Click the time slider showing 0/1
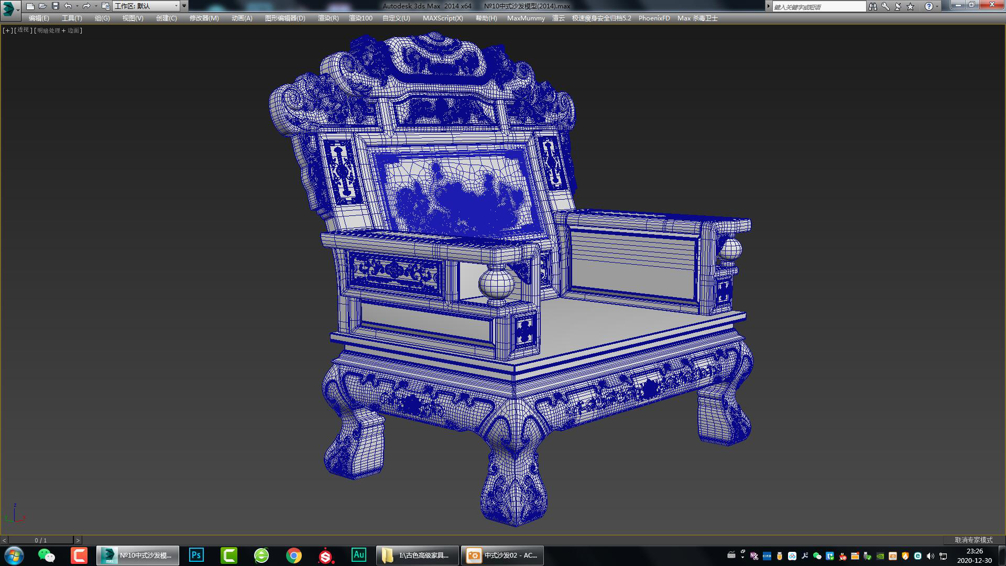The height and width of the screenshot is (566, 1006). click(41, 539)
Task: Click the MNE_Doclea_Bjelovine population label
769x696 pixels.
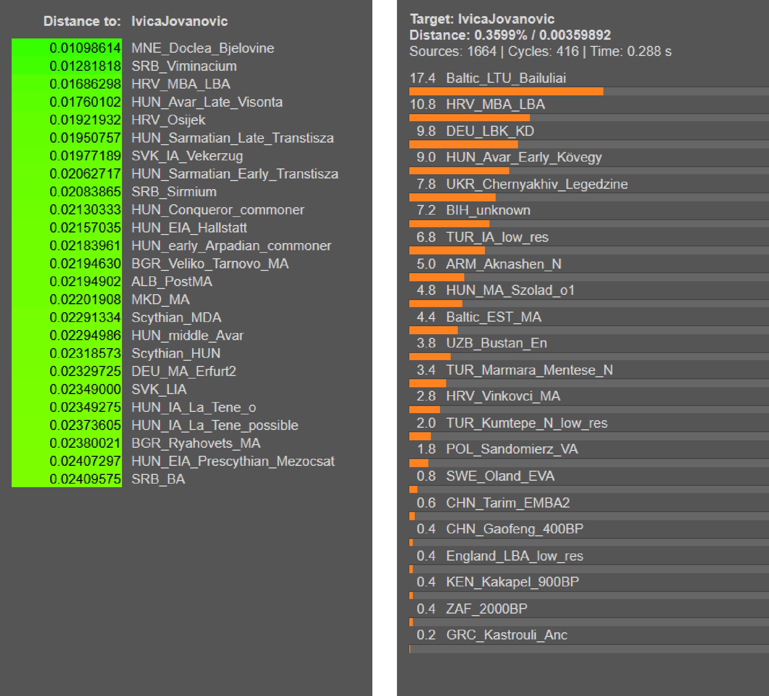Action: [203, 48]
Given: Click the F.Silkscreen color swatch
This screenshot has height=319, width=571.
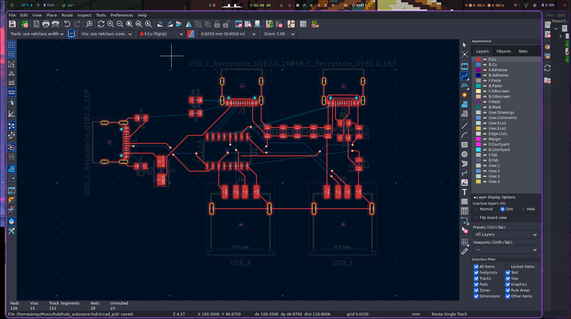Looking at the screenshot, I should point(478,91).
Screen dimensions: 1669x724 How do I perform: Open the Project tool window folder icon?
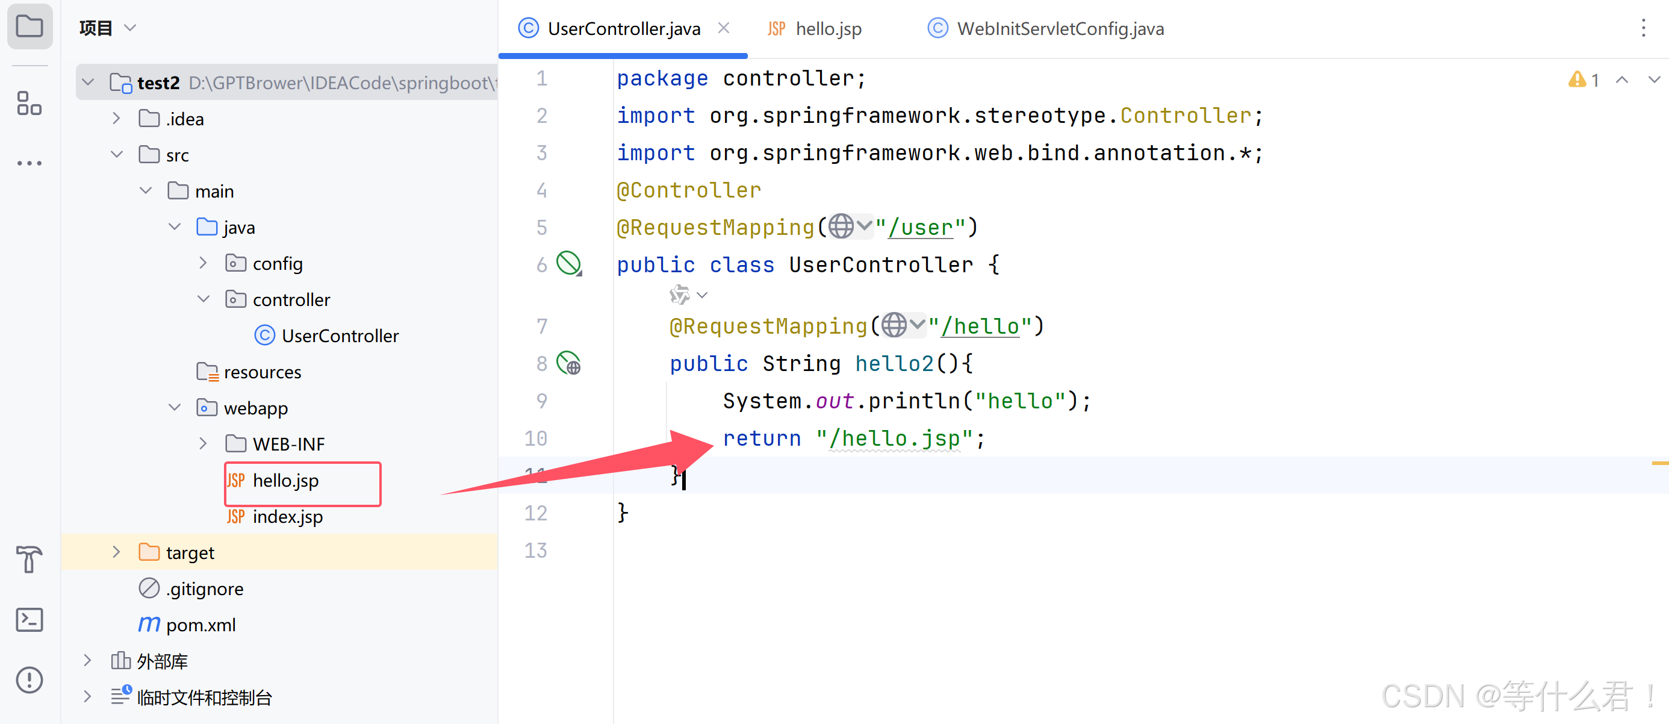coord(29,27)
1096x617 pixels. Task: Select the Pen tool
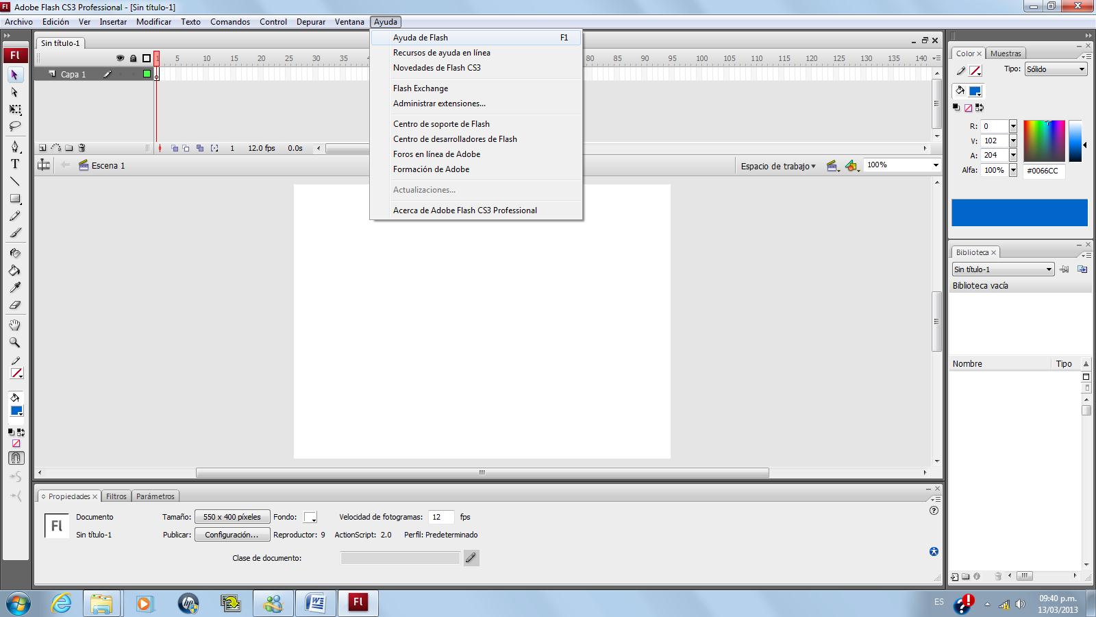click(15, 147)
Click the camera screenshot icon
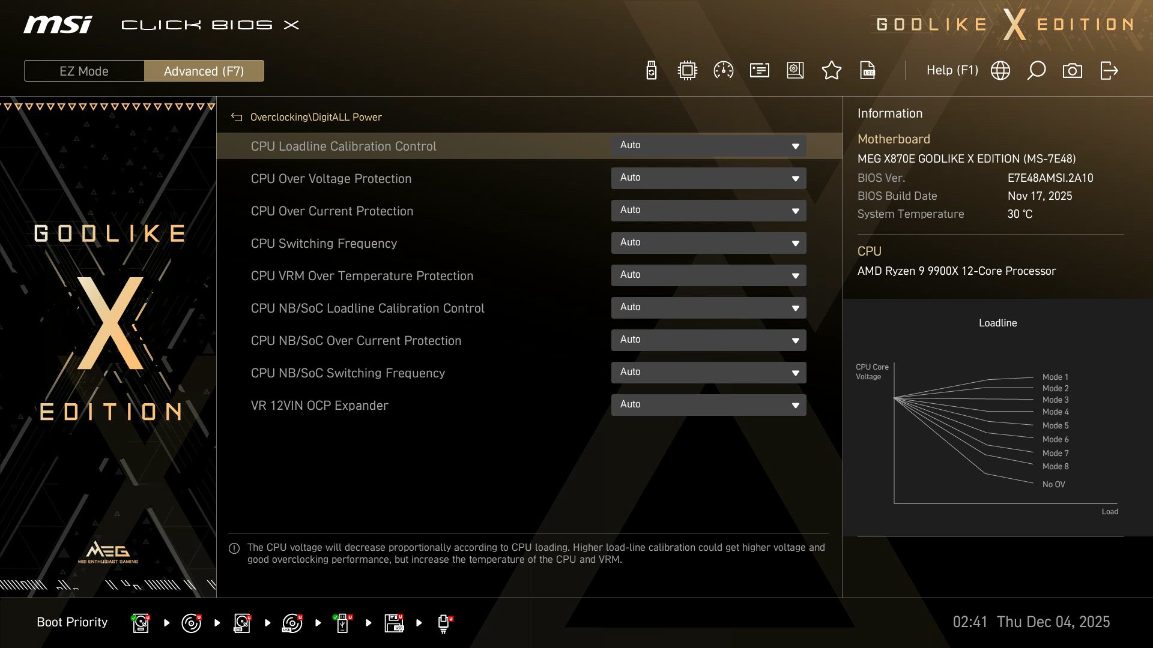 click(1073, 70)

» **WORK INSTRUCTIONS**: A word-for-word retyping of every record is required, without the pictures.

» **EXERCISE ANSWER**:
Click the time slider showing 0/1
The height and width of the screenshot is (566, 1006). click(41, 539)
Task: Click the MNE_Doclea_Bjelovine population label
769x696 pixels.
Action: [203, 48]
Given: Click the F.Silkscreen color swatch
This screenshot has height=319, width=571.
Looking at the screenshot, I should point(478,91).
Screen dimensions: 1669x724 How do I perform: Open the Project tool window folder icon?
coord(29,27)
1096x617 pixels. Task: Select the Pen tool
click(15, 147)
Click the camera screenshot icon
 click(1073, 70)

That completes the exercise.